JOHN: Good, that’s the way you should be.

AUDIENCE: And I love it, you know. I love the truth and I love the church, I love the body of Christ. I love all kinds of people, even unbelievers and being Christ-like regardless. On top of that, I’m attending this church for awhile now and it’s an Assyrian church – I’m Assyrian myself – and he’s an awesome preacher, I praise God for him. But at the same time as – just these times, like last year until today, and it seems like it’s going to be continuing, that they’re allowing Pentecostals to come in and teach. At the same time, I understand that there’s differences in Pentecostals, you know, and I say this out of respect towards Pentecostals, you know, nothing that I’m trying to be sarcastic on or anything like that, is not Pentecostals that are like oneness.

JOHN: No, I know. Not nontrinitarian, antitrinitarian.

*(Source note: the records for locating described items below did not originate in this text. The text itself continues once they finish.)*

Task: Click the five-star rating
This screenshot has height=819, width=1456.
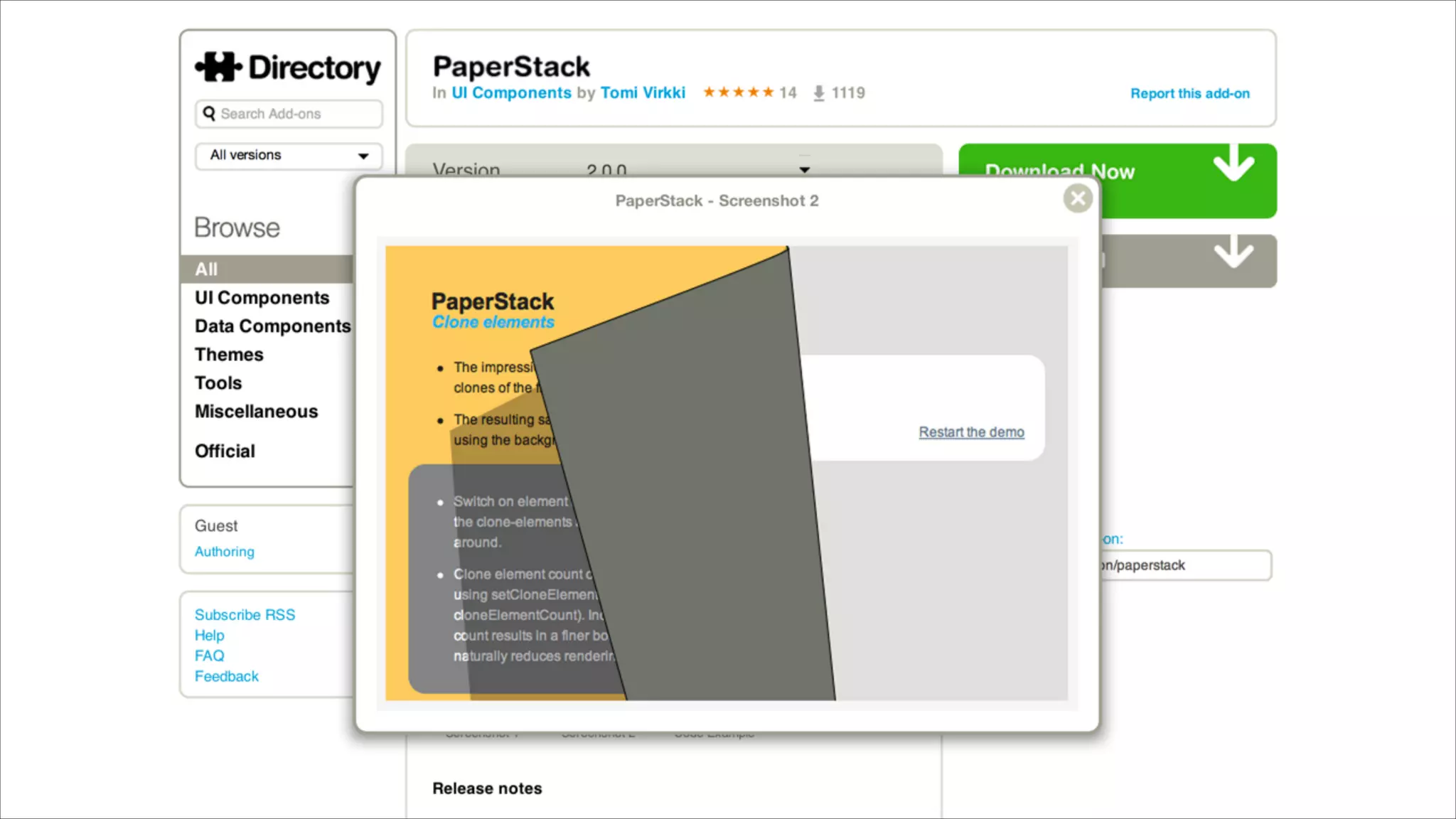Action: pyautogui.click(x=738, y=92)
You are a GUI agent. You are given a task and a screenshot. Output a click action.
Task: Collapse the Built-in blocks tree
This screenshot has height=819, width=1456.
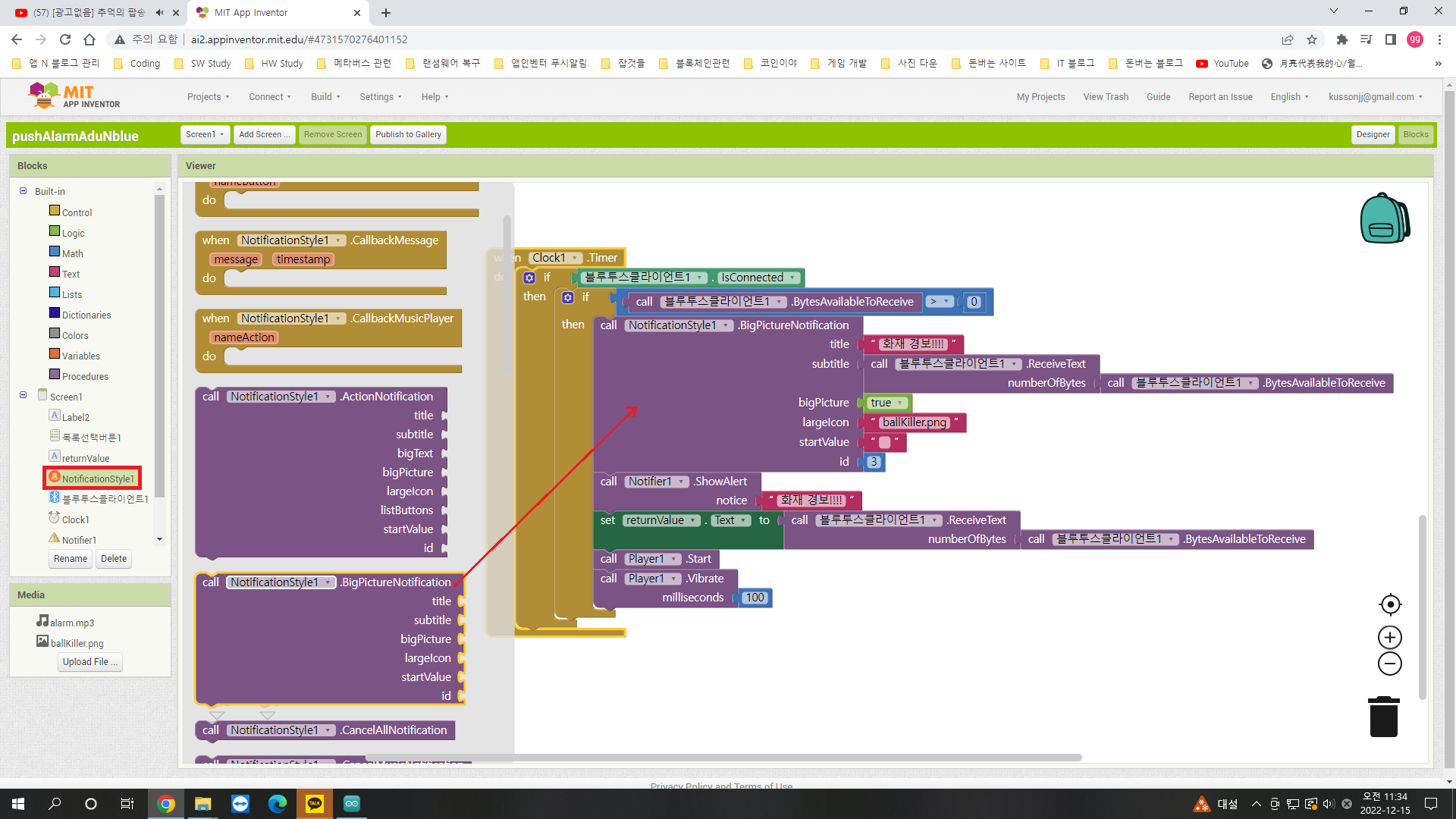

AUDIENCE: Yeah, not those, not the ones that say you have to speak in tongues in order to be saved, not those neither; not the other ones that do things, you know, in the churches, run around and so on. Just the normal ol’ Pentecostal that just speaks in tongues. Would you allow him or her – well, her meaning to teach the women.

JOHN: Well, there wouldn’t be no her in this pulpit.

AUDIENCE: No, not that pulpit, no. That’s why I made –

JOHN: Yeah. No, we won’t have her here.

AUDIENCE: I’m with you on that. What I meant to say was allowing her to teach the women here in your congregation.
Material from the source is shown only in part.